QUOTED TEXT:
····················

Well... as discussed on a local web professionals group that I'm part  
of in north Vancouver Island, we're not talking about forgetting IE7  
and even IE6 just yet.  They'll be around for a long time.  In  
London, almost everyone I knew and worked for had XP and was willing  
to install FF and IE7.

Here in the sticks, some people are still on Windows 98.  They  
couldn't download new software even if they wanted to. One very  
talented local designer said, "Two years ago we had to build a site  
that rendered well on Netscape 4 for Mac because that's what our  
client used.  We just finished a project where the client was on IE 6  
on an 800x600 monitor.  Fair enough, in both cases, but hugely  
frustrating and quite limiting."

That kind of compatibility requirement from clients is going to carry  
on for years.

One of the things I've realised is that people with really old PCs  
running Windows 98 can still see YouTube, even though they can't see  
any type of video or video sharing site.  Which just illustrates  
YouTube's genius in choosing to stick with their crappy Flash 7 codec.

····················

DATA LINES:
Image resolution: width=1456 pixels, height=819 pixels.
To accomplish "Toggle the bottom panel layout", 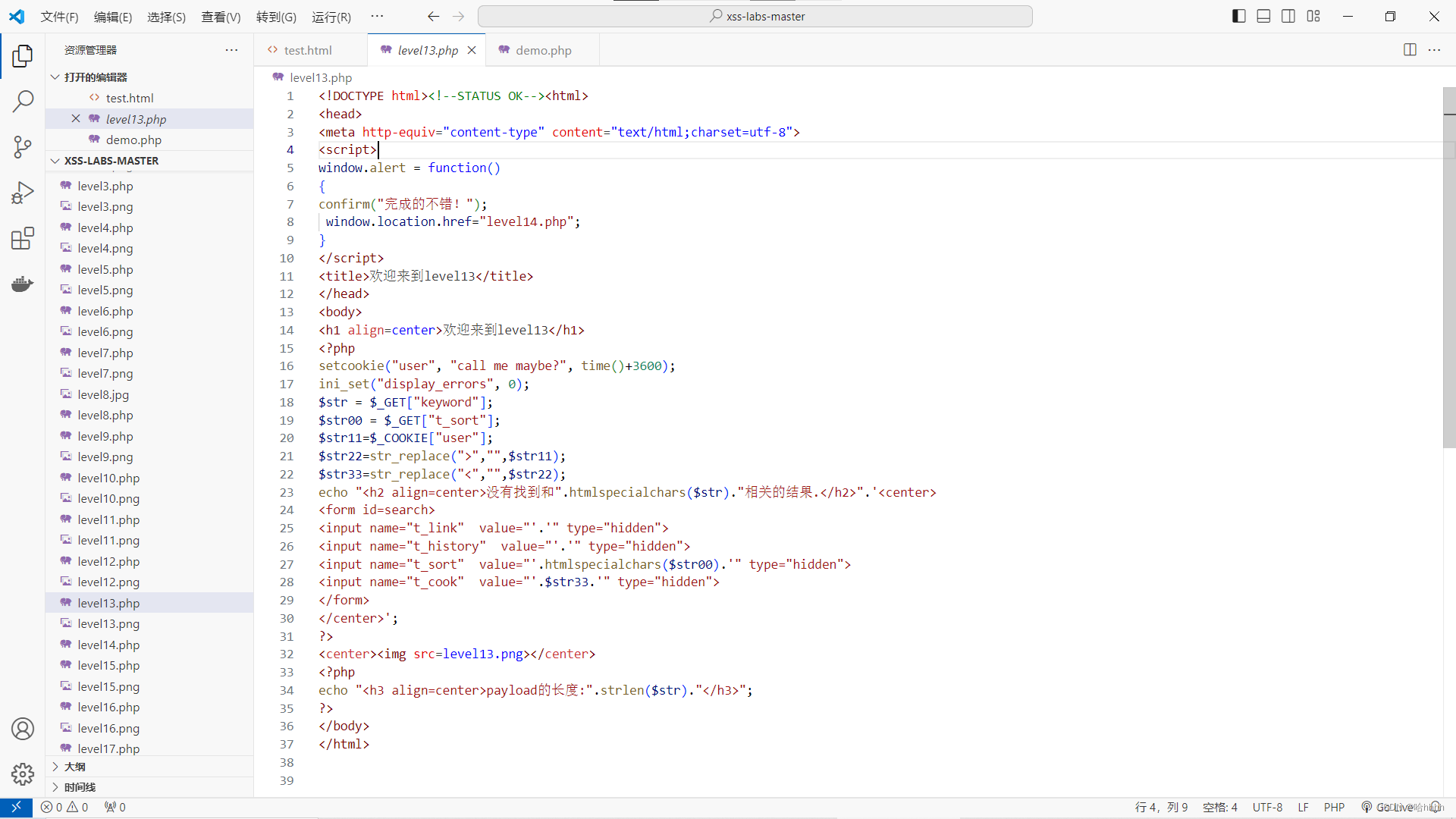I will coord(1263,16).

····················

Please translate this sentence from the browser compatibility post into Spanish: "That kind of compatibility requirement from clients is going to carry on for years."

Ese tipo de requisito de compatibilidad por parte de los clientes va a continuar durante años.